# iron block vs aluminum blocks



## interested_vw_buyer (May 7, 2006)

I was kind of disappointed when I found out the new 2.0T engine has an iron block instead of an aluminum block. Two different mechanics have told me in the past that engines with iron blocks and aluminum heads have a greater chance of needing a head gasket sooner because the two different materials expand and contract with head at slightly different rates, and that over time that loosens the head gasket seal. 
Has anyone heard this as well? Any thoughts? 
I am under the assumption VW went with the iron block to save money. Of course it weighs more I would imagine too, and that might contribute to the GTI's higher than you would think curb weight...

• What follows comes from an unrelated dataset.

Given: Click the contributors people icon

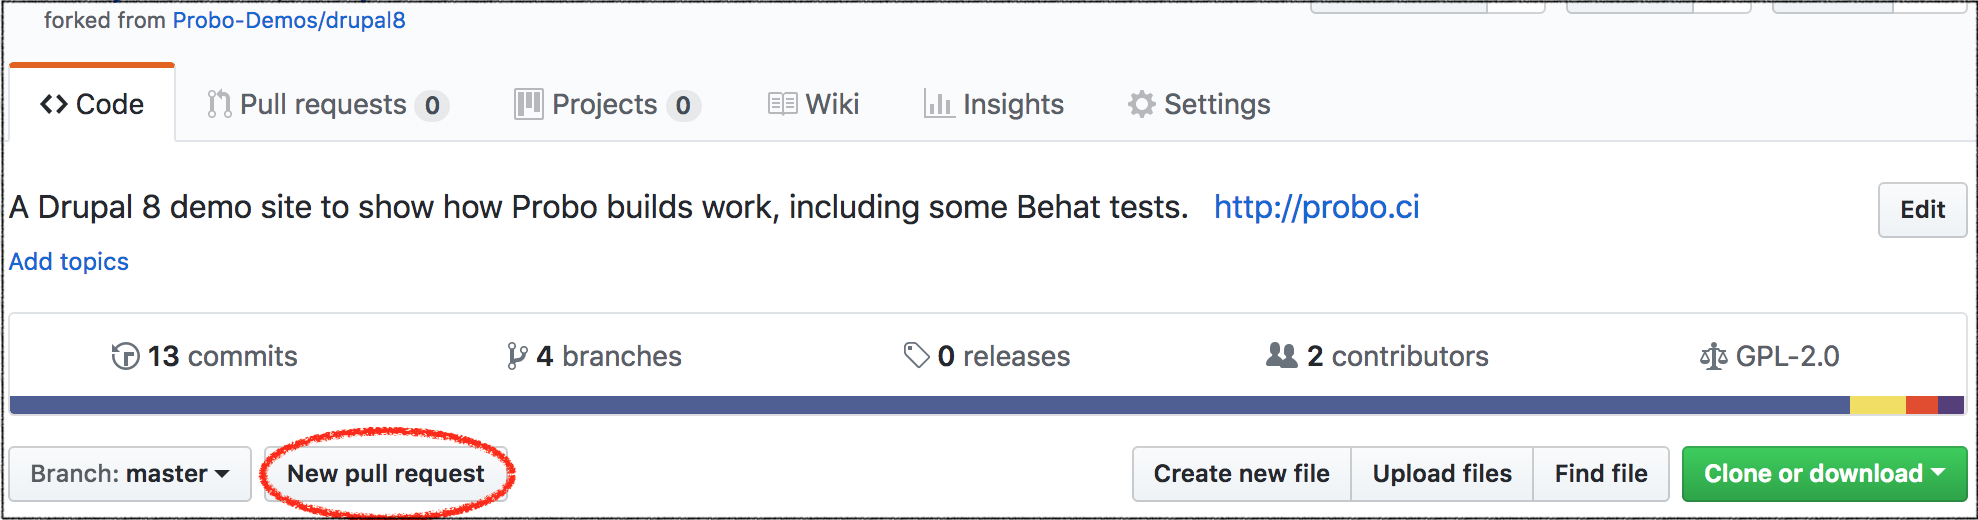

_Modified by interested_vw_buyer at 2:48 PM 5-7-2006_


----------



## silver bullet_337 (Mar 2, 2004)

*Re: iron block vs aluminum blocks (interested_vw_buyer)*

i always thought that an iron block is better for tuning.


----------



## gtiiiiiiii (Mar 6, 2004)

*Re: iron block vs aluminum blocks (silver bullet_337)*

iron block is stronger normally http://****************.com/smile/emthup.gif


----------



## whizbang18T (Nov 17, 2000)

what's wrong w/ an iron block ... it's good enuff for my sub 2L .. =P


----------



## iThread (Sep 27, 2005)

Imagine if VW went back to Magnesium


----------



## shaunyeap (Aug 19, 2005)

Perhaps they just went with the iron block because the 2.0TFSI has a rather high compression ratio, esp for a turbo motor.
Someone correct me if i'm wrong however, isn't that new 3.0 twin turbo engine by BMW magnesium?


----------



## Theresias (Feb 11, 2004)

*Re: (thread)*


_Quote, originally posted by *thread* »_Imagine if VW went back to Magnesium









I worked for a supplier of VW couple of years ago, were prototyping some magnesium oil pans there...


----------



## Cadenza_7o (Jan 23, 2001)

*Re: (shaunyeap)*


_Quote, originally posted by *shaunyeap* »_Perhaps they just went with the iron block because the 2.0TFSI has a rather high compression ratio, esp for a turbo motor.
Someone correct me if i'm wrong however, isn't that new 3.0 twin turbo engine by BMW magnesium?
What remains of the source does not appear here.